Congested and tired which means that I am on edge. Yesterday I went to the post office. I went in looking at the employee thinking, "You better not blah blah blah" or "If you do blah blah blah, I'll be so pissed!" And the guy was actually super sweet and helpful! I could have killed him. What are those kind of counter-active thoughts called? I hate having them.
Doing a blog sweep yesterday I went in being too hard on myself. Not too much was swept (elements of libel). I left some elements of morbid self-pity and bloated self-importance. Blogs really help to facilitate bloated self-importance. Look at me! Look at me! Hey everybody, look at me! I can wiggle my hips! Whoah! A tree just fell in the forest. Maybe the word 'blog' should only be used in the singular. Blog really help to facilitate self-importance. Thaaaat's better.
Ya know, I think I am fucking coo-coo. Reflection and sparked reminders. Mental elements that show that I am kinda, well, crazy. Sigh. Plum loco.
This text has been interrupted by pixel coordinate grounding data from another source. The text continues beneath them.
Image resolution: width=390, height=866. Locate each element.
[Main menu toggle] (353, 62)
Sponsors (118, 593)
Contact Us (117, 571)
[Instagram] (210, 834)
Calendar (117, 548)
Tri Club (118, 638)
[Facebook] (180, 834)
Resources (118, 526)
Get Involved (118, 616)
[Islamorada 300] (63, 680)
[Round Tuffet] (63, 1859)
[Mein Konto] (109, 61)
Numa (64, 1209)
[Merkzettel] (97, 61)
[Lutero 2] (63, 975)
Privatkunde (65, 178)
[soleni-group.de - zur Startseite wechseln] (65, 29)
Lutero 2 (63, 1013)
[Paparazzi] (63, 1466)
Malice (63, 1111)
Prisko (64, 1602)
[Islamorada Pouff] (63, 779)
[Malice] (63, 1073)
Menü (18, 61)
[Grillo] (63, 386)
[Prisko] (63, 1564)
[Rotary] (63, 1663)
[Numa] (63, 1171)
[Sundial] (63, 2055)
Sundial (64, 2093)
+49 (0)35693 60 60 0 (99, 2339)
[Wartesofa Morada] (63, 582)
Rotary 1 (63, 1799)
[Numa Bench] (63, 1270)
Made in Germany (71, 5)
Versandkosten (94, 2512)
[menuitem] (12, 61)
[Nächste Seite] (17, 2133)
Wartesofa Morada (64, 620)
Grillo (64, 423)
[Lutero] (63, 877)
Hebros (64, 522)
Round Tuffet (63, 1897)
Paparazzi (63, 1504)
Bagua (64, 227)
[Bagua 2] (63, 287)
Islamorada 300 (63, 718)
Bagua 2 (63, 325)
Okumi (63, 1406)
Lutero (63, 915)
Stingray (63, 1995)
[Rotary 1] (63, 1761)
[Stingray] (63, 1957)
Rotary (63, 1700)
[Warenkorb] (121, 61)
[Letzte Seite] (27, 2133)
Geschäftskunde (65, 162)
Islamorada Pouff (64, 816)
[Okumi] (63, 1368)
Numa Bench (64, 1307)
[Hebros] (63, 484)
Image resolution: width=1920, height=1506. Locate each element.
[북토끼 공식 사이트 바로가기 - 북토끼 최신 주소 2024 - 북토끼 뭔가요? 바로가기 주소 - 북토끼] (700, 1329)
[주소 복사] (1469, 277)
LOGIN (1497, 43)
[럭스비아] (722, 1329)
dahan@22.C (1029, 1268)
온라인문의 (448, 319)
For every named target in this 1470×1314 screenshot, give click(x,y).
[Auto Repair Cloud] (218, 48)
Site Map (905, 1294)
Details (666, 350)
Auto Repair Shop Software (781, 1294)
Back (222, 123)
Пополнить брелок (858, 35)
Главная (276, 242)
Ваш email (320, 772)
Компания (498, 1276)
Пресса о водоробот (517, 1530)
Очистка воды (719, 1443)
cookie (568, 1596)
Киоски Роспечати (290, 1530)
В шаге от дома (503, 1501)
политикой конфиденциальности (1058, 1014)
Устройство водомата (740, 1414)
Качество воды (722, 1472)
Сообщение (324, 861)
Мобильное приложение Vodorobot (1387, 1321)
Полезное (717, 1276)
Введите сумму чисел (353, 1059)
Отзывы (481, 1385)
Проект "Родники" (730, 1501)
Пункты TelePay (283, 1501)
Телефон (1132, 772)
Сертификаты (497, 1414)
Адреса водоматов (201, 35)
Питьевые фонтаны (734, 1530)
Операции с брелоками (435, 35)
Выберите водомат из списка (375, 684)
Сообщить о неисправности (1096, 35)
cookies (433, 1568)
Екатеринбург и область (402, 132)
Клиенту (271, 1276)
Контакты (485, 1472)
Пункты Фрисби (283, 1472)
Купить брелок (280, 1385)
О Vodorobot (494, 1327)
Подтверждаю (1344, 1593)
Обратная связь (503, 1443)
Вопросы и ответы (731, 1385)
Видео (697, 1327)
I'm seeing character traits in myself that I despise, that really need work. I am certainly better than I was, but my warped social instinct needs to get straightened. The fact that I can get so defensive. I am certainly less passive-aggressive than I used to be but I have been seeing taunting glimmers of it lately.
When I feel socially awkward I must gab less and listen more, unless I am cornered by someone dull then I should just jet!